By Wally Covington
Regents’ Professor, School of Forestry and
Executive Director for NAU’s Ecological Restoration Institute
Across the western United States, we are seeing an overall trend of wildfire seasons extending in time, starting earlier and ending later.
One factor fueling this trend is severe weather, such as prolonged droughts and increased temperatures, which accelerate the increase in the size and severity of wildfires. This past April in Flagstaff was the 10th driest April on record in more than 100 years. In southern California, the wildfire season began months earlier than usual, with a wildfire in April that burned 44 square miles.
Coupled with extreme weather events are other major trends in forest conditions that contribute to potentially destructive fire seasons. Unnatural fuel loads have been steadily accumulating over the past century. In addition to heavy fuel loads across large landscapes, people and communities are increasingly encroaching on fire-prone lands. This is nothing new to ecologists, but it signals the need to treat large areas of forest in a hurry, through mechanical thinning of small trees coupled with prescribed burning.
All communities throughout the American West are being affected by large-scale, severe wildfires. Compounding the problem in many places is post-fire flooding that taints reservoirs and water supplies of cities downstream.

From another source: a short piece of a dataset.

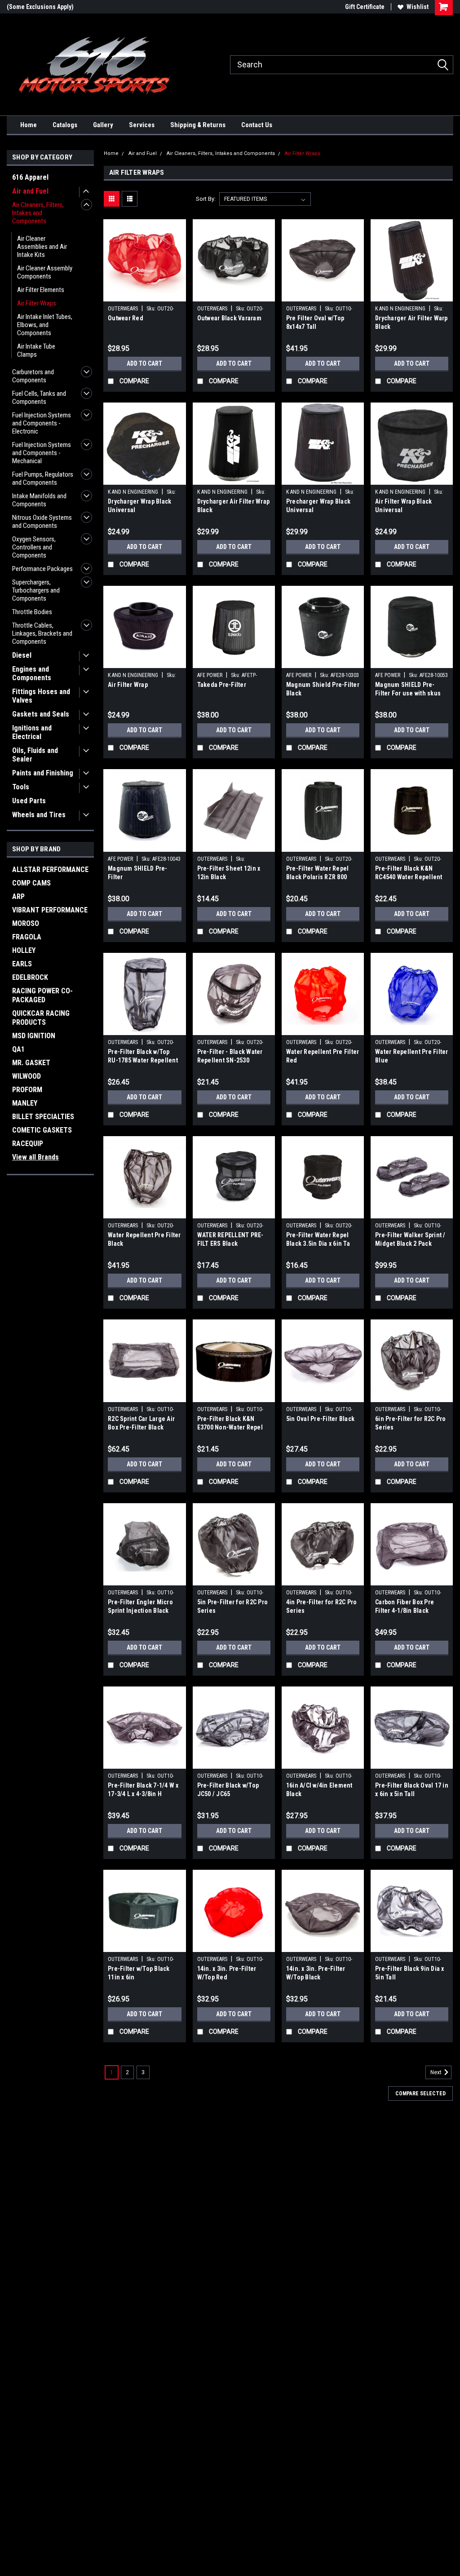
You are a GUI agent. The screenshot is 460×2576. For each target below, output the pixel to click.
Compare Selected (420, 2093)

The full costs of such fires were assessed in a report prepared for the Ecological Restoration Institute by the Rural Policy Institute at The W.A. Franke College of Business. The report accounted the full cost of the 2010 Schultz Fire and found that the total financial impact of the fire and post-fire flood conservatively totaled
$133 million to $146 million. Compared to the estimated pre-fire treatment cost of $15 million, the preventative solution is clear. We cannot afford to do nothing. We must act and we must act now to restore forest health and protect our communities.